En menor medida, el aumento del gasto corriente estaba explicado también por el incremento en las transferencias a provincias y, sobre todo, el incipiente pero sostenido crecimiento de los gastos previsionales, que pasaron de apenas el 1% del PBI a valores superiores al 3% del PBI (véase el Cuadro 1). A pesar de ello, el sistema previsional siguió mostrando un abultado superávit dado que el número de jubilados era todavía en ese entonces mucho menor que los que aportaban y lo sería por varios años posteriores al gobierno peronista.15 Por ende, a pesar de su lenta pero inexorable reducción, esos recursos seguirían siendo una fuente importante de recursos netos para el financiamiento del fisco.

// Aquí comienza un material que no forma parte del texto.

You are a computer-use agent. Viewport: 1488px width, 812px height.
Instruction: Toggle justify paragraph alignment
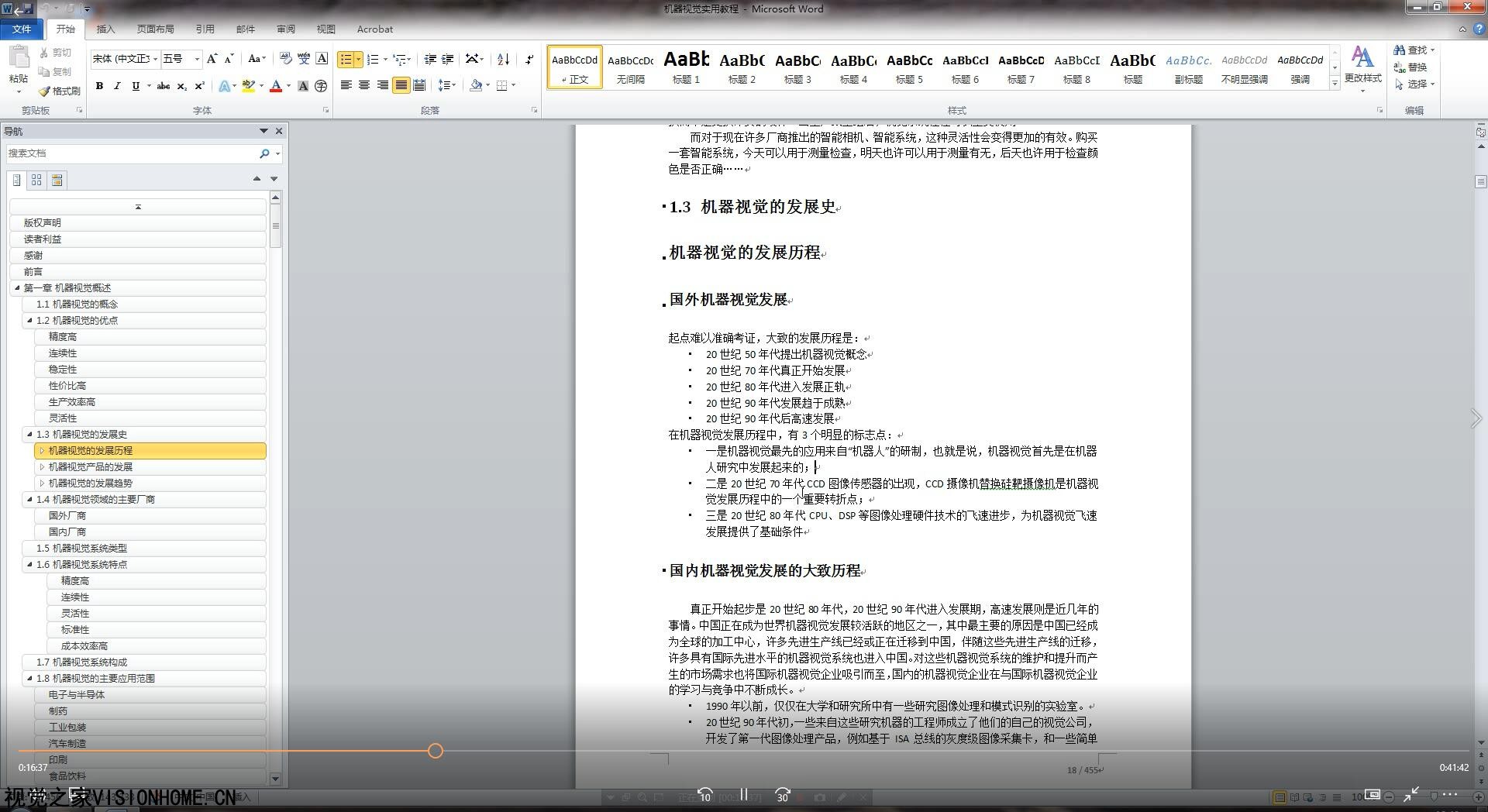coord(401,86)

Por último, si bien los gastos de consumo mantuvieron su participación constante con relación al producto, en torno del 6,8%, su composición varió a favor de las remuneraciones y en detrimento de las compras de bienes y servicios, en línea con el fuerte aumento verificado en esos años en la planta de empleados públicos (véase el Cuadro 1). En los años previos al ascenso del peronismo el empleo público ya había crecido a un ritmo promedio del 4% anual, con subas muy fuertes en 1944 y 1945. Luego de la asunción de Perón, la creación de cargos públicos se aceleró hasta alcanzar un inédito ritmo del 7% anual. En una primera etapa dicho crecimiento vino acompañado de un fuerte aumento de los salarios reales, situación que se revirtió a partir de 1949. En el contexto del programa de ajuste, vinculado al programa antinflacionario, desde 1952 el empleo público se estancó y en el marco de una fuerte contracción real de la remuneración promedio el gasto salarial tendió a reducirse levemente como proporción del PBI.16
Por último, es importante destacar el gran aumento del gasto en educación y en particular en salud, en parte como gasto en consumo, pero también por el gasto en inversión asociado a la construcción de hospitales.17
El aumento del gasto público tuvo como contrapartida un incremento de la presión tributaria
La crisis de 1930 había llevado a una fuerte caída de la recaudación, incluyendo el colapso de los aranceles de importación, que hasta ese momento representaban el 60% de los ingresos fiscales del gobierno nacional. La respuesta a esto fue la búsqueda de nuevas fuentes de recursos fiscales, como el impuesto a los réditos y el impuesto a las ventas.
En la década del cuarenta la creciente participación del Estado en la economía agregó un factor de presión a la búsqueda de fuentes alternativas de ingresos fiscales. Al mismo tiempo, la necesidad de crear nuevos tributos se combinó con la intención de lograr una mayor progresividad de la estructura tributaria. A fines de 1943, en la presidencia de Ramírez, se instrumentaron una serie de medidas tributarias que se reflejaron claramente en la recaudación, la cual se incrementó casi 2 p.p. del PBI entre 1943 y 1945, dejando una base tributaria ampliada al gobierno de Perón.18 La mayor parte de este incremento estuvo explicada por el desempeño de algunos impuestos directos, como los de réditos y beneficios extraordinarios, y por los ingresos de la seguridad social. Los impuestos directos –ganancias, capital y patrimonio– llegaron a recaudar más del 25% de los ingresos en 1944 y se mantuvieron en esos elevados niveles por varios años, una experiencia que no volvió a repetirse en la Argentina.